In the fashion industry, models are used to communicate (to bring to life) a designer’s ideas and creations. But they also go one step further – helping us the consumer to imagine how the clothes might look like if we were wearing them.
Models in business analysis perform a similar role, they stimulate our imagination so that we can analyse problems, explore solutions. The case for modelling is neatly summed up in this quote from the book Business Analysis Techniques: 72 Essential Tools for Success:
Models reveal the inconsistencies, loops, delays and bottlenecks involved in a process. A systematic analysis of “as is” process models provides a business analyst with the opportunity to think analytically and creatively about what the organisation really needs to do to achieve a better “to be” solution.
Modelling is one of those timeless techniques that transcends business analysis and is used in virtually every discipline from Accounting to Zoology – in between there’s engineering, design, construction, research, etc.
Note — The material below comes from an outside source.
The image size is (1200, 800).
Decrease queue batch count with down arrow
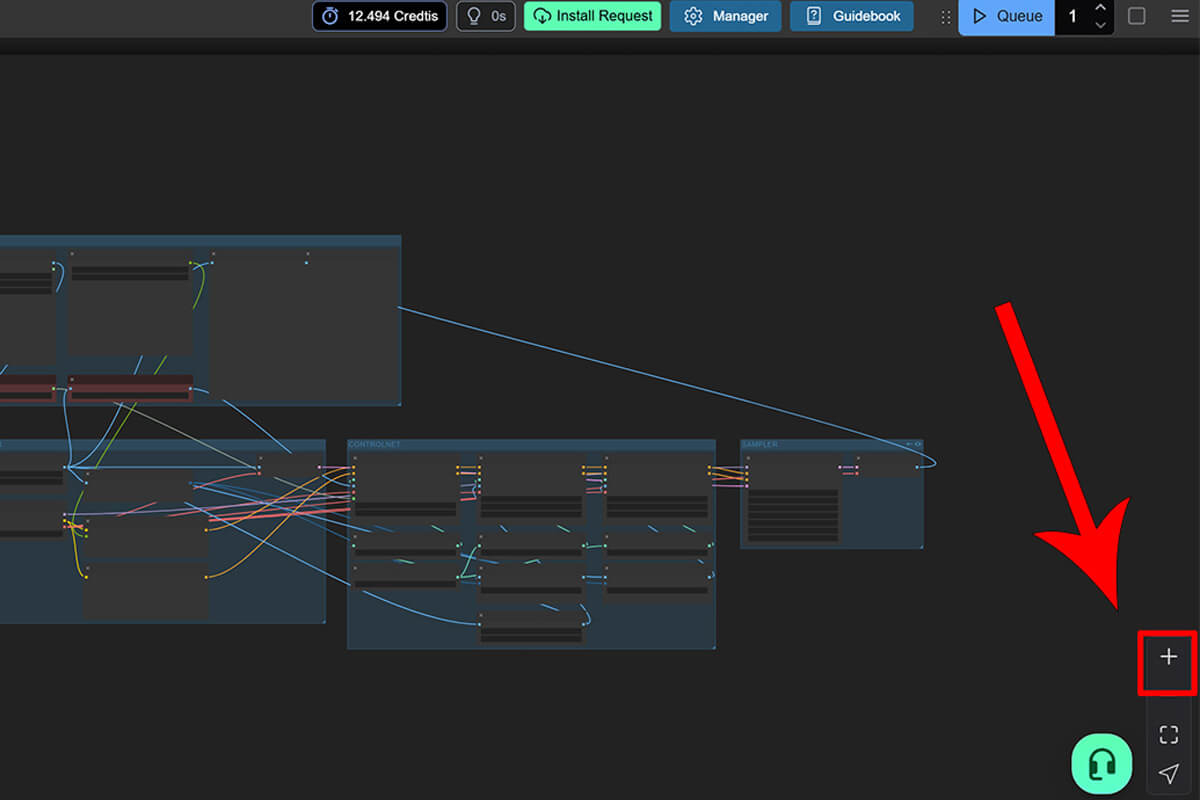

Incidentally, accountants use modelling techniques to analyse financial data, zoologists use modelling techniques to analyse, amongst other things, animal behaviour.
Just as accountants and engineers have specific modelling techniques which are used across their respective professions, so too business analysis. But this article is not about which technique should you use – there’s plenty to choose from – it’s more about what are you trying to achieve.
So what are we trying to achieve? It boils down to two things. First what’s the problem – what’s wrong with the “as is” system? To get to the bottom of this we need some dialogue with the stakeholder. If the problem is well documented and understood then great – but often as not the stakeholder will only see the problem from a particular perspective. It’s up to the analyst to dig below the surface and find out the real cause.
Here you’ve got two choices, write a step by step description of the process under investigation – or draw a process model. Which do you think is easier and more likely to draw out the inconsistencies, loops, delays and bottlenecks in the current process? And a (very important) by product of doing the latter is you get to work collaboratively with the stakeholder rather than them dictating and you taking notes. And you don’t have to be the artist – take every opportunity to hand the whiteboard marker to the stakeholder and say “can you draw that for me?”
The second of our objectives is to decide what the “to be” system will look like. Modelling again offers a rich choice of options. It might be as easy as modifying an existing “as is” diagram or as liberating as asking draw me a picture of what you’d really like to see happening. Very few people would say they can’t understand a simple UML process diagram.
A final world on models – they can also clarify the often confusing steps in the business analysis process. Whether your project is agile, iterative, waterfall or a mixture of all of these, they all have the same objective…
… to reach an end point and produce a deliverable.